Andrew (enneff), Thursday, 29 August 2002 10:11 (twenty-three years ago)

Milan Kundera, Beth Gibbon's voice, thinking about four-dimensional vector maths while half asleep in bed in the early morning, my dreams.

Andrew (enneff), Thursday, 29 August 2002 10:13 (twenty-three years ago)

Deafness.

Graham (graham), Thursday, 29 August 2002 10:14 (twenty-three years ago)

Rainy, Maryann, Anthony, Di, Spectra...

petra jane (petra jane), Thursday, 29 August 2002 10:37 (twenty-three years ago)

memory

language

life

insectifly, Thursday, 29 August 2002 11:53 (twenty-three years ago)

"This Is Spinal Tap".

Venga, Thursday, 29 August 2002 12:24 (twenty-three years ago)

The ability of kind and good people to deal with silly, crabby me. :-)

Ned Raggett (Ned), Thursday, 29 August 2002 13:19 (twenty-three years ago)

The closing passage of McInerny's "Brightness Falls"

Sterling Clover (s_clover), Thursday, 29 August 2002 14:42 (twenty-three years ago)

well....

(hahahaha do u C?????)

Tracer Hand (tracerhand), Thursday, 29 August 2002 14:46 (twenty-three years ago)

A clear night sky. Scares me a bit, too.

Ray M (rdmanston), Thursday, 29 August 2002 15:03 (twenty-three years ago)

Top horse movie Flash.

Graham (graham), Thursday, 29 August 2002 15:07 (twenty-three years ago)

The Church of Me

Arthur (Arthur), Thursday, 29 August 2002 15:16 (twenty-three years ago)

aalto, erikson

mass. i find the passing of peace so profound i almost cry.

dolly parton singing bluegrass

anthony easton (anthony), Thursday, 29 August 2002 16:34 (twenty-three years ago)

Loads and loads of things. I could hardly begin to list them.

What Erikson is that, Anthony? I'd like it if it were Steve, a writer I was recommending to you on another thread, but given that the name is next to Aalto I am guessing that it is Arthur the architect (um, this is a real top architect, not some children's cartoon character, people...).

Martin Skidmore (Martin Skidmore), Thursday, 29 August 2002 17:48 (twenty-three years ago)

my neice's paintings.

di smith (lucylurex), Thursday, 29 August 2002 20:27 (twenty-three years ago)

"complicated" by heavens to betsy.

di smith (lucylurex), Thursday, 29 August 2002 20:40 (twenty-three years ago)

yes arthur. he makes me weep with joy, his musuem at ubc is so haunting in its beauty.

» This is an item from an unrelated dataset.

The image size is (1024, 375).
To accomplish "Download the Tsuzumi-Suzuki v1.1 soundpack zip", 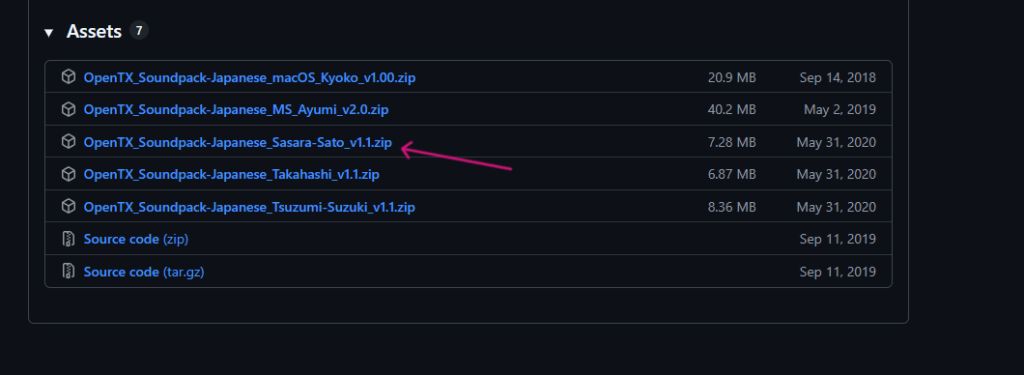I will pos(249,207).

anthony easton (anthony), Thursday, 29 August 2002 22:57 (twenty-three years ago)

Everything I care about that isn't me, because I KNOW I'm not profound.

Kris (aqueduct), Thursday, 29 August 2002 23:03 (twenty-three years ago)

Hiking in the desert, then lying on my back once the sun sets & looking at MILLIONS of stars. I never knew until a few years ago that you could actually see the milky way on some nights- it's gorgeous.

lyra (lyra), Friday, 30 August 2002 01:00 (twenty-three years ago)

Yr eyes baby

Andrew Thames, Friday, 30 August 2002 01:16 (twenty-three years ago)

Today I think I will say Plato's Apology.

Josh (Josh), Friday, 30 August 2002 22:40 (twenty-three years ago)

genuinely? Nothing.

Keith "token nihilist for this thread" McD (Keith McD), Monday, 2 September 2002 08:19 (twenty-three years ago)

Iris Murdoch's literary and cultural criticism. Not a big fan of her novels, or her philosophical writings with their Plato/morality obsessions. But her brief writings on nineteenth and twentieth century art and literature (I doubt they total more than 30-50 pages) make her the best critic of the century IMO.

ArfArf, Monday, 2 September 2002 10:50 (twenty-three years ago)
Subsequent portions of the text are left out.